** Instruction 1 **
From the passage about New Planet Trampoline, write out everything from "New Planet Trampoline was" down to "were subsequently destroyed.".
** Instruction 2 **
In the passage about New Planet Trampoline, what happened to the hard drives that held the basic tracks?

** Text block **
Thankfully, one thing led to another, as they usually do.

“After the Pat’s show, we felt like we were already in the swing of it, so why don’t we play some of our shit at a show and why don’t we finish the album that we never finished from 8 or 9 years ago.”

New Planet Trampoline was working on a dual album and EP project with most of the basic tracks recorded when Cassidy walked away from the band. Unfortunately, the hard drives containing the basic tracks relocated with a recording engineer to Arizona and were subsequently destroyed.

“It’s a weird situation where we’ve got these rough mixes of the things that we actually recorded. We just can’t individually remix the tracks.”

“I think that the original tracks are still out there because that’s just what I believe,” Gmetro says. “But I also believe that we will be able to record a better album right now. Charlie has been playing drums almost non-stop with Hot Rails since New Planet stopped and I’ve been playing all sorts of stuff. Dave’s definitely been playing and has been around music, so everybody is a better musician.”

“I can definitely speak for everybody when I say that it was an album that we all knew was going to be really good, though, so that’s why we always wanted to do it. It didn’t take any leg pulling from Matt to get us to finish the album. All four of us wanted to do it.”

Hopefully, the Happy Dog show will lead to more shows and once the unfinished album is completed, New Planet Trampoline will break out the duck call one more time.

“We all have a Pink Floyd problem in this band,” Cassidy freely admits.

** Exercise data **
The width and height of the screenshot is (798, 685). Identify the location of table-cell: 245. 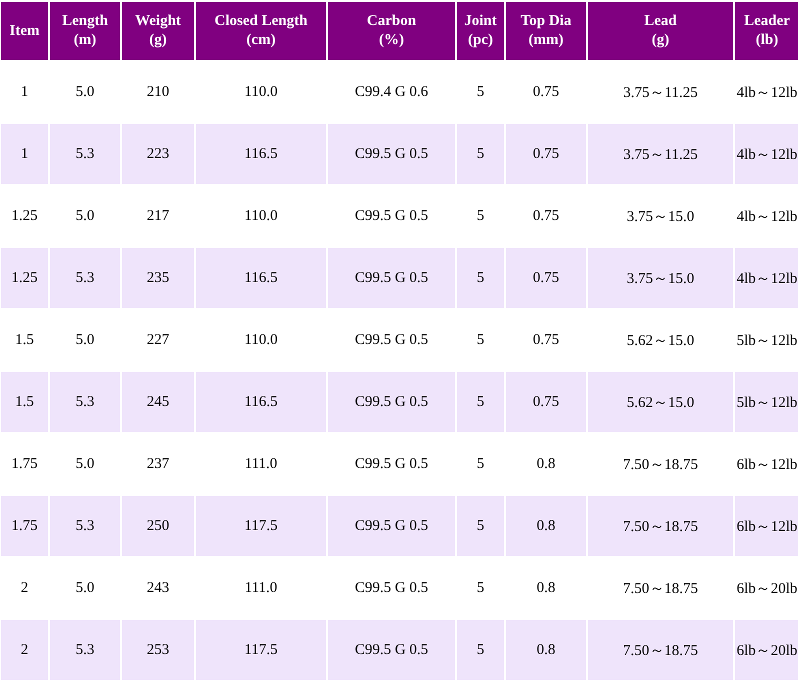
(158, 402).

---

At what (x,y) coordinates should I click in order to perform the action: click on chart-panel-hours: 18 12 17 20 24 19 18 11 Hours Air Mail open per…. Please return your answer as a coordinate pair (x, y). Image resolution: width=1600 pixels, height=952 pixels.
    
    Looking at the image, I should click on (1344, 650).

** Written answer 1 **
New Planet Trampoline was working on a dual album and EP project with most of the basic tracks recorded when Cassidy walked away from the band. Unfortunately, the hard drives containing the basic tracks relocated with a recording engineer to Arizona and were subsequently destroyed.

** Written answer 2 **
They moved with a recording engineer to Arizona and were later destroyed.